Feb 21, 2008

The best of Times, the worst of Times

Everyone seems to have an opinion about the New York Times expose of John McCain. From what I've read, most of them seem completely backwards (Howard Kurtz at the Washington Post has a good summary of the aftermath).

From my point of view, the story isn't the problem. It's the presentation.

Clearly, even these old allegations of questionable dealings with lobbyists and power brokers are worth rehashing. Unless you're a political junkie, you probably don't know about them. But the story goes further, leading with allegations of a close relationship between McCain and a female lobbyist named Vicki Iseman. According to the story, McCain's own people felt something inappropriate was going on and intervened to push Iseman out of his life.

That's newsworthy. And being newsworthy, it is incumbent upon the Times to ask why. Why did McCain have such a close relationship with this particular lobbyist? Why did his aides become so uncomfortable? Why did they take the extraordinary step of running her off?

The problem, it seems, is that many readers don't like the answers. The Times was left in the unenviable position of publishing these answers, knowing they are bound to offend and open the paper to attack, or hide them out of some rationale of good taste and fairness.

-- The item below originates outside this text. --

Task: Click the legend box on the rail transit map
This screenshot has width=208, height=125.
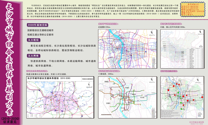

The Times had to publish the information. It's the business they're in. As HST was fond of saying, Buy the ticket, take the ride.

So what went wrong?

The story is full of jerky transitions, it lacks an authoritative voice, and the lede reads more like gawky innuendo than tough-minded reporting. As Gabriel Sherman reports, there was an internal battle over how best to release the beast.

The result is a classic example of journalism by committee - too many cooks and all that.

In the end, I'd guess the more cautious (and senior) editor Bill Keller stripped out much of the reporters' context and background surrounding the allegations of an affair to expose the "facts," thereby leaving the reader to weigh them and decide for him or herself whether they rung true.

The "context and caveats" just aren't there.

Unfortunately, that kind of editing often has the opposite effect of its intent. It leaves the narrative full of holes. Readers - and interested parties - are left to fill those holes in with whatever opinions, theories, conspiracies they have at hand:

Are these gaps a result of shoddy or incomplete reporting? What aren't they telling us? Why did they lead with this allegation of an affair but not make explicit the connection to other parts of the story? Is the Times biased? Why do they hate John McCain? Hate Republicans? Did the paper slip in the bit about the affair just to embarrass McCain? What does Iseman have to do with the Keating Five?

Caution was misinterpreted as coyness. Coyness appears subjective. And subjectivity is an irresponsible motive when these kinds of charges are made.

Uncomfortable facts are like angry badgers. When you catch one, you need to deal with the damn thing yourself, not throw it to the reader and hope for the best.

(Note: David Brooks has an interesting analysis of the men behind McCain - and possibly behind the story.)